Notre Dame, Indiana - A team led by Justin Crepp, the Frank M. Freimann Assistant Professor of Physics at the University of Notre Dame, has discovered a rare brown dwarf, a faint object with properties in between that of a star and planet. In addition to taking its picture for the first time, Crepp’s team also determined the brown dwarf’s mass, age and composition - essential information that can be used to “benchmark” the study of these elusive objects.
Brown dwarfs are objects thought to have initially begun the process of forming a star but were somehow interrupted before they accumulated sufficient mass and core pressure to ignite nuclear fusion — the process by which the Sun ultimately releases energy in the form of light. An important developmental bridge between bona fide stars and exoplanets, brown dwarfs are very difficult to study because their faint glow fades with time due to a lack of sustained nuclear reactions. The discovery of the object, which goes by the name HD 4747 B, was facilitated by 18 years of precise spectral measurements of the star that indicated it hosts an orbiting companion.
“We suspect that these companions form at the same time and from the same material,” Crepp said. “As such, you can infer physical properties of the brown dwarf from its parent star, like age and composition. There are no other objects for which we know the mass, age and the metallicity simultaneously and also independent of the light that the companion gives off. We can therefore use HD 4747 B as a test-bed to study brown dwarfs, enabling precision astrophysics studies for a directly imaged substellar object.”
In the past, brown dwarf masses have been estimated using theoretical evolutionary models. Crepp’s team instead calculated the mass of HD 4747 B directly using observations of its orbit in an attempt to help refine brown dwarf models. It is expected that this work will in turn help to inform models for extrasolar planets. Based on a three-dimensional orbit analysis, HD 4747 B has a mass of about 60 Jupiters (a mass of 80 Jupiters is required to ignite nuclear fusion), well below the theoretical estimate of 72 Jupiters, although still within uncertainties.

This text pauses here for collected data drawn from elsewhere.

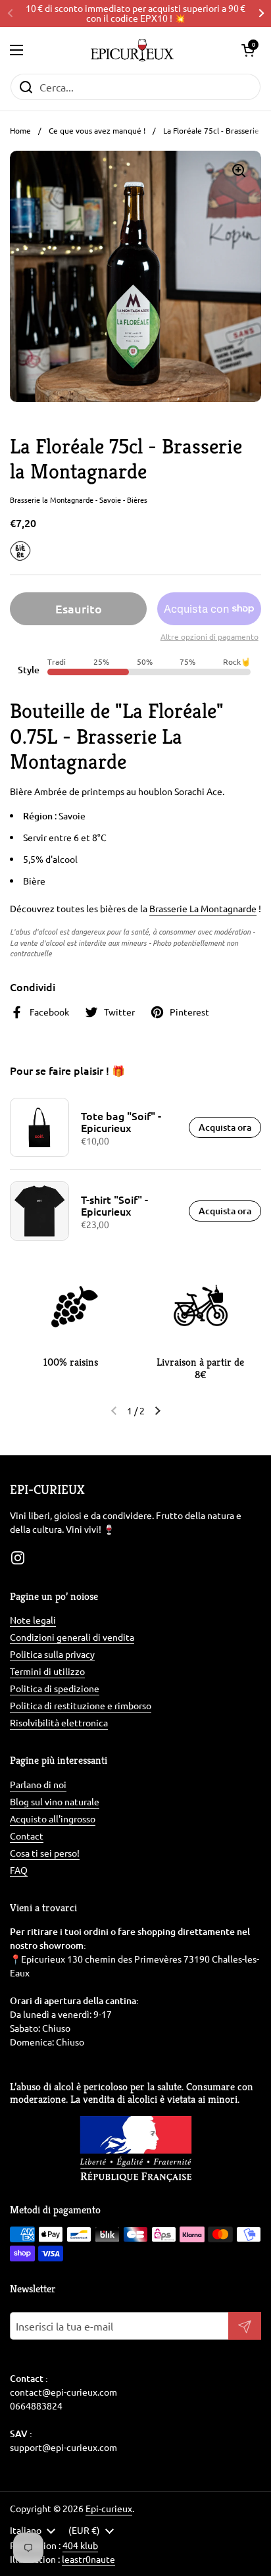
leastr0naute (88, 2559)
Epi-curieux (109, 2508)
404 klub (80, 2545)
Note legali (33, 1620)
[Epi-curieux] (132, 50)
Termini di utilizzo (47, 1671)
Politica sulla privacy (52, 1654)
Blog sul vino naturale (54, 1801)
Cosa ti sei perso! (45, 1853)
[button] (248, 50)
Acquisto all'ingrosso (52, 1818)
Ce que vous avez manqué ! (97, 130)
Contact (26, 1836)
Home (20, 130)
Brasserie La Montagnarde (203, 908)
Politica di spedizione (54, 1688)
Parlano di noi (38, 1784)
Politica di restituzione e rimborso (80, 1705)
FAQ (19, 1870)
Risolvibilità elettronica (59, 1722)
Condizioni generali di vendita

Forthcoming measurements acquired by Crepp’s team will provide yet more stringent tests of the models used by astronomers for brown dwarfs.
“This field is transitioning from ‘Hey, I found something neat’ to ‘Hey, I know the mass to within a few percent.’ Now, we can test theoretical models,” Crepp said.
The team detected the object using the Keck telescopes in Hawaii, and published their results in a paper describing the discovery.
The study has been submitted to the Astrophysical Journal. Co-authors of the study include Erica Gonzales and Eric Bechter, both in the Department of Physics at the University of Notre Dame; Benjamin Montet at the Harvard-Smithsonian Center for Astrophysics and the California Institute of Technology; John Asher Johnson at the Harvard-Smithsonian Center for Astrophysics; Danielle Piskorz at the Division of Geological and Planetary Sciences at the California Institute of Technology; Andrew Howard at the Institute for Astronomy at the University of Hawaii; and Howard Isaacson at the University of California Berkeley.